━━━━━ Material for this task ━━━━━

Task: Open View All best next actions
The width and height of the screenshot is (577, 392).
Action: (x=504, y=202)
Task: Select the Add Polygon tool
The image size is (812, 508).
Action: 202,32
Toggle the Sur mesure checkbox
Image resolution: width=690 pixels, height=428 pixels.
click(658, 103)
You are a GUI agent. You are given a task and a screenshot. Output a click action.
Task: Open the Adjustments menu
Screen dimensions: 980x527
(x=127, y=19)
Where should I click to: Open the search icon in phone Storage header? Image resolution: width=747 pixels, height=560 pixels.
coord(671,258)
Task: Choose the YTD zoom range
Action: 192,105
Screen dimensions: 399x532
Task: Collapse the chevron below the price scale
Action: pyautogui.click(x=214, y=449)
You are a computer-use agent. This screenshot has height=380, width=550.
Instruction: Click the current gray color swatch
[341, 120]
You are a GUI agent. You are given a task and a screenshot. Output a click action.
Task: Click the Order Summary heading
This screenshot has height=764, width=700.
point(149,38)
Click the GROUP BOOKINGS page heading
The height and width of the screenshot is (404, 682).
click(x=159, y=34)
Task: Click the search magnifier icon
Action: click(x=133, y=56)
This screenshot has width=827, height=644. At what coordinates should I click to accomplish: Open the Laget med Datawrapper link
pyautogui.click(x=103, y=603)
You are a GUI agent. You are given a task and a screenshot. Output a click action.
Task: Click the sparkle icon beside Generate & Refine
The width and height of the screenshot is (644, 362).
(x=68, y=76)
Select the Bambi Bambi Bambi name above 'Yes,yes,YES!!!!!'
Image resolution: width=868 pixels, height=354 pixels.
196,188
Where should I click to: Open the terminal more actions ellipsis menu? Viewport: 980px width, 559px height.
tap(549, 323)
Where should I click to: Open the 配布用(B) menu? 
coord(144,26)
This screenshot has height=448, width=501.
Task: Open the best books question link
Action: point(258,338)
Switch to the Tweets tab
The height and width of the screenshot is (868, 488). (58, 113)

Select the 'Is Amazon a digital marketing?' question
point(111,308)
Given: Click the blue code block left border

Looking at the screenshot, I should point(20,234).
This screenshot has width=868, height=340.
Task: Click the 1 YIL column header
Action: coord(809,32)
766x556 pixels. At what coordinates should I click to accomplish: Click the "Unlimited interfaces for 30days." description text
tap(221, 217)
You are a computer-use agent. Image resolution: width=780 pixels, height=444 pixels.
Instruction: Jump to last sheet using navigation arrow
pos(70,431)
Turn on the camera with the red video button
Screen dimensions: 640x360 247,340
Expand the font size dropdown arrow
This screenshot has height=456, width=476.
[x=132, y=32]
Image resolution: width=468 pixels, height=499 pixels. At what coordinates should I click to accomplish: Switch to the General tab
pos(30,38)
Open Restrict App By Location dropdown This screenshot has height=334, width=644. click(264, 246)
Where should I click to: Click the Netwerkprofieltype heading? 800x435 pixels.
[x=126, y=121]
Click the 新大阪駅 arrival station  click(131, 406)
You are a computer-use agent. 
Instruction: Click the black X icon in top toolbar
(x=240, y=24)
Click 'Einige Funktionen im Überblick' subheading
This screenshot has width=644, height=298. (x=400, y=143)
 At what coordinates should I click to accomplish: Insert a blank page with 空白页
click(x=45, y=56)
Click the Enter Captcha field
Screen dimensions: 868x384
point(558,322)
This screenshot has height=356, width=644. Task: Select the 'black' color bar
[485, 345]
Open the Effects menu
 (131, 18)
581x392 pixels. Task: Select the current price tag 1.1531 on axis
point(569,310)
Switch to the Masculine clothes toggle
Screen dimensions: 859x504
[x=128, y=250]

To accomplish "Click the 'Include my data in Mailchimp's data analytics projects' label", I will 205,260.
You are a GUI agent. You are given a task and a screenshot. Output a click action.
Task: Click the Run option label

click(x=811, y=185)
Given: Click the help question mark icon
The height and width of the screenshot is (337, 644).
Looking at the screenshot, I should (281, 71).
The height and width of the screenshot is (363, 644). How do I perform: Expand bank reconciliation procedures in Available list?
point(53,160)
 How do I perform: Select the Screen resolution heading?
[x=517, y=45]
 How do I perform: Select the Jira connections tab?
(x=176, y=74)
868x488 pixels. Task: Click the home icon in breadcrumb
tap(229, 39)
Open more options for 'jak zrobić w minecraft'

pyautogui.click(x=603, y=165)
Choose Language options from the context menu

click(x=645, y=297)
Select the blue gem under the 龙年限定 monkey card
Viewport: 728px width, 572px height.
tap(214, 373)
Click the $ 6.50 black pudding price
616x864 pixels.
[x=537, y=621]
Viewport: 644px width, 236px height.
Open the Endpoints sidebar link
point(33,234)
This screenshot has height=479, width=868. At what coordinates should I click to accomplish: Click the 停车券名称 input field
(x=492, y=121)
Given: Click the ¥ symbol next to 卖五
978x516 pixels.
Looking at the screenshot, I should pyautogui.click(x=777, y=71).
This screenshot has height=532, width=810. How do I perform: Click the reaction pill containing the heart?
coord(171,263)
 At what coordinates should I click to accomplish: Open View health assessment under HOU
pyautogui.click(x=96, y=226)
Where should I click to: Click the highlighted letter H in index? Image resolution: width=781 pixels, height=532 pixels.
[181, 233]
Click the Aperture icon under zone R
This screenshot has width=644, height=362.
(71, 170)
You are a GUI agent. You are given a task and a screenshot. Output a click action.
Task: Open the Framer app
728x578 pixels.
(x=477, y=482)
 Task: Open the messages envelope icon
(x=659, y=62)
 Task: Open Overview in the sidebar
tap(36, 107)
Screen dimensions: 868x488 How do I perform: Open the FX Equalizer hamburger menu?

━━━━━

→ What to work on
Reproduce the records above in their entirety, unchanged.

→ Problem solution
Task: Open View All best next actions
The width and height of the screenshot is (577, 392).
Action: (x=504, y=202)
Task: Select the Add Polygon tool
The image size is (812, 508).
Action: 202,32
Toggle the Sur mesure checkbox
Image resolution: width=690 pixels, height=428 pixels.
click(658, 103)
You are a GUI agent. You are given a task and a screenshot. Output a click action.
Task: Open the Adjustments menu
Screen dimensions: 980x527
(x=127, y=19)
Where should I click to: Open the search icon in phone Storage header? Image resolution: width=747 pixels, height=560 pixels.
coord(671,258)
Task: Choose the YTD zoom range
Action: 192,105
Screen dimensions: 399x532
Task: Collapse the chevron below the price scale
Action: pyautogui.click(x=214, y=449)
You are a computer-use agent. This screenshot has height=380, width=550.
Instruction: Click the current gray color swatch
[341, 120]
You are a GUI agent. You are given a task and a screenshot. Output a click action.
Task: Click the Order Summary heading
This screenshot has height=764, width=700.
point(149,38)
Click the GROUP BOOKINGS page heading
The height and width of the screenshot is (404, 682).
click(x=159, y=34)
Task: Click the search magnifier icon
Action: click(x=133, y=56)
This screenshot has width=827, height=644. At what coordinates should I click to accomplish: Open the Laget med Datawrapper link
pyautogui.click(x=103, y=603)
You are a GUI agent. You are given a task and a screenshot. Output a click action.
Task: Click the sparkle icon beside Generate & Refine
The width and height of the screenshot is (644, 362).
(x=68, y=76)
Select the Bambi Bambi Bambi name above 'Yes,yes,YES!!!!!'
Image resolution: width=868 pixels, height=354 pixels.
196,188
Where should I click to: Open the terminal more actions ellipsis menu? Viewport: 980px width, 559px height.
tap(549, 323)
Where should I click to: Open the 配布用(B) menu? 
coord(144,26)
This screenshot has height=448, width=501.
Task: Open the best books question link
Action: point(258,338)
Switch to the Tweets tab
The height and width of the screenshot is (868, 488). (58, 113)

Select the 'Is Amazon a digital marketing?' question
point(111,308)
Given: Click the blue code block left border

Looking at the screenshot, I should point(20,234).
This screenshot has width=868, height=340.
Task: Click the 1 YIL column header
Action: coord(809,32)
766x556 pixels. At what coordinates should I click to accomplish: Click the "Unlimited interfaces for 30days." description text
tap(221, 217)
You are a computer-use agent. Image resolution: width=780 pixels, height=444 pixels.
Instruction: Jump to last sheet using navigation arrow
pos(70,431)
Turn on the camera with the red video button
Screen dimensions: 640x360 247,340
Expand the font size dropdown arrow
This screenshot has height=456, width=476.
[x=132, y=32]
Image resolution: width=468 pixels, height=499 pixels. At what coordinates should I click to accomplish: Switch to the General tab
pos(30,38)
Open Restrict App By Location dropdown This screenshot has height=334, width=644. click(264, 246)
Where should I click to: Click the Netwerkprofieltype heading? 800x435 pixels.
[x=126, y=121]
Click the 新大阪駅 arrival station  click(131, 406)
You are a computer-use agent. 
Instruction: Click the black X icon in top toolbar
(x=240, y=24)
Click 'Einige Funktionen im Überblick' subheading
This screenshot has width=644, height=298. (x=400, y=143)
 At what coordinates should I click to accomplish: Insert a blank page with 空白页
click(x=45, y=56)
Click the Enter Captcha field
Screen dimensions: 868x384
point(558,322)
This screenshot has height=356, width=644. Task: Select the 'black' color bar
[485, 345]
Open the Effects menu
 (131, 18)
581x392 pixels. Task: Select the current price tag 1.1531 on axis
point(569,310)
Switch to the Masculine clothes toggle
Screen dimensions: 859x504
[x=128, y=250]

To accomplish "Click the 'Include my data in Mailchimp's data analytics projects' label", I will 205,260.
You are a GUI agent. You are given a task and a screenshot. Output a click action.
Task: Click the Run option label

click(x=811, y=185)
Given: Click the help question mark icon
The height and width of the screenshot is (337, 644).
Looking at the screenshot, I should (281, 71).
The height and width of the screenshot is (363, 644). How do I perform: Expand bank reconciliation procedures in Available list?
point(53,160)
 How do I perform: Select the Screen resolution heading?
[x=517, y=45]
 How do I perform: Select the Jira connections tab?
(x=176, y=74)
868x488 pixels. Task: Click the home icon in breadcrumb
tap(229, 39)
Open more options for 'jak zrobić w minecraft'

pyautogui.click(x=603, y=165)
Choose Language options from the context menu

click(x=645, y=297)
Select the blue gem under the 龙年限定 monkey card
Viewport: 728px width, 572px height.
tap(214, 373)
Click the $ 6.50 black pudding price
616x864 pixels.
[x=537, y=621]
Viewport: 644px width, 236px height.
Open the Endpoints sidebar link
point(33,234)
This screenshot has height=479, width=868. At what coordinates should I click to accomplish: Click the 停车券名称 input field
(x=492, y=121)
Given: Click the ¥ symbol next to 卖五
978x516 pixels.
Looking at the screenshot, I should pyautogui.click(x=777, y=71).
This screenshot has height=532, width=810. How do I perform: Click the reaction pill containing the heart?
coord(171,263)
 At what coordinates should I click to accomplish: Open View health assessment under HOU
pyautogui.click(x=96, y=226)
Where should I click to: Click the highlighted letter H in index? Image resolution: width=781 pixels, height=532 pixels.
[181, 233]
Click the Aperture icon under zone R
This screenshot has width=644, height=362.
(71, 170)
You are a GUI agent. You are given a task and a screenshot. Output a click action.
Task: Open the Framer app
728x578 pixels.
(x=477, y=482)
 Task: Open the messages envelope icon
(x=659, y=62)
 Task: Open Overview in the sidebar
tap(36, 107)
Screen dimensions: 868x488 How do I perform: Open the FX Equalizer hamburger menu?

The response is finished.